Voitures radars : non, elles ne vont pas tripler en 2025

juillet 16, 2025

Il est courant que des annonces spectaculaires circulent en matière de sécurité routière, et celle-ci en faisait partie. En début juin, plusieurs médias, dont RMC et CNews, ont affirmé que le parc de voitures radars s’apprêterait à tripler d’ici à la fin 2025, passant de 90 à 300 véhicules. Mais la réalité est tout autre : le nombre de véhicules équipés de radars embarqués va en réalité diminuer sensiblement. Le point sur le sujet avec Univers Motors (https://blog-univers-motors.com/) !

Un chiffre souvent mal compris

Comme l’a détaillé l’article original, il y avait actuellement environ 400 voitures radars en circulation début 2025, dont 150 conduites par les forces de l’ordre et environ 250 par des chauffeurs privés. Et pourtant, les médias prétendaient qu’on était passé de 90 à 300, un bond de 233 % . Ce chiffre de 90 correspondait en fait à une estimation erronée de RMC, qui ne visait que les voitures en service quotidiennement.

Une flotte réduite mais plus ciblée

La Sécurité routière a confirmé que le parc passerait de 400 à 300 véhicules d’ici la fin 2025. Cette réduction n’est pas une mesure punitive, elle répond à une stratégie plus rationnelle, visant à optimiser les coûts et à déplacer des compétences vers des opérateurs privés. Le nombre de voitures conduites par l’État passera de 150 à seulement 50, tandis que 250 resteront confiées à des prestataires privés. L’idée est de dégager du temps pour les policiers et gendarmes, afin qu’ils soient disponibles pour d’autres missions.

Où circuleront-elles ?

Ces voitures radars continueront de sillonner des axes accidentogènes, jour et nuit, 7 jours sur 7. Elles couvriront une soixantaine de départements, avec une extension programmée dans neuf nouveaux territoires, notamment l’Ardèche, les Bouches-du-Rhône, l’Ain ou le Tarn-et-Garonne. Par exemple, dans le Tarn-et-Garonne, dès juillet 2025, deux à trois voitures privées seront déployées quotidiennement sur les routes départementales les plus accidentogènes.

Usage réel du parc : 90 véhicules en circulation active

Autre point essentiel : sur les 300 véhicules totalisés, seuls 90 circuleraient réellement chaque jour. De nombreux véhicules sont en veille, en entretien ou déployés selon des cycles définis par les préfectures. La différence entre nombre total et nombre actif illustre l’idée erronée véhiculée par le chiffre “de 90 à 300”.

Pourquoi ce malentendu ?

Plusieurs médias ont relayé le chiffre de « triplement » sans contextualiser. En réalité, l’augmentation de véhicules privés (+ 15 unités) n’est pas un bond spectaculaire mais une simple extension maîtrisée. L’essentiel réside dans la transformation du modèle : externaliser les contrôles pour libérer les forces publiques.

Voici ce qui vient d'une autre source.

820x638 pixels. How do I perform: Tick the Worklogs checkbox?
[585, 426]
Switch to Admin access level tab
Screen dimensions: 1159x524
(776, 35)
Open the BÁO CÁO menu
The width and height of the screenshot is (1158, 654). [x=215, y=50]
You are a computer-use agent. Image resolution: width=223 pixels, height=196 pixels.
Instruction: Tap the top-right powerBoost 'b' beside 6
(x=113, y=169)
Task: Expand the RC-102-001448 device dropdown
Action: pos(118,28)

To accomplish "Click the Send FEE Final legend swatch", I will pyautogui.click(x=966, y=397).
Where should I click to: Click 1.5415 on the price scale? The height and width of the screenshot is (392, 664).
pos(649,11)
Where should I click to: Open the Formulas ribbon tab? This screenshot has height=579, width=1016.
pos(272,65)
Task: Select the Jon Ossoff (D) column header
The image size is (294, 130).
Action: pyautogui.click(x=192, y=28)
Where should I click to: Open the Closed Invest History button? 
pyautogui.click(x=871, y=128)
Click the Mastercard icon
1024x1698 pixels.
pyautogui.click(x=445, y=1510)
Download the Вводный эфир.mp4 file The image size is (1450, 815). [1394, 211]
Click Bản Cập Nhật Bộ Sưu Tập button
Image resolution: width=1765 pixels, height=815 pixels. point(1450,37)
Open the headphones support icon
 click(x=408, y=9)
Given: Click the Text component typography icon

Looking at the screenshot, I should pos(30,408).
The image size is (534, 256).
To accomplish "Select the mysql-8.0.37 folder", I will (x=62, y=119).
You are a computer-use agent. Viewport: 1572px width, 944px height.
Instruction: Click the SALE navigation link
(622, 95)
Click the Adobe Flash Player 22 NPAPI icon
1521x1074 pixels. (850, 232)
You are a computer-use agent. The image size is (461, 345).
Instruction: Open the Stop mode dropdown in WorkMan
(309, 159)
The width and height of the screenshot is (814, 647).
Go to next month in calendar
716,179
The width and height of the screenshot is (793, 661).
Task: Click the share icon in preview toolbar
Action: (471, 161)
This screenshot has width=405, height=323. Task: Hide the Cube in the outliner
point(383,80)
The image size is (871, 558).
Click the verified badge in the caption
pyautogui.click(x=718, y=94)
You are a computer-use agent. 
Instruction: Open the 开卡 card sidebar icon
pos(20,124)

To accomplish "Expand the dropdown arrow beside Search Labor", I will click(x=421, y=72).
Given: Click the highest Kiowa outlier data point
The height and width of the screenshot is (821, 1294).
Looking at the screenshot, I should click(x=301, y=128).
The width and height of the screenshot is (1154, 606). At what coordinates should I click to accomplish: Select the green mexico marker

Ce que cela signifie pour les conducteurs

En pratique, les conducteurs ne verront pas une pluie de nouveaux radars sur les routes. Ceux déjà concernés verront une présence plus homogène sur certaines zones jugées prioritaires. Et comme toujours, la marge technique intégrée aux radars embarqués n’influence ni la présence de flash ni le niveau de surveillance : respecter les limitations reste la règle d’or.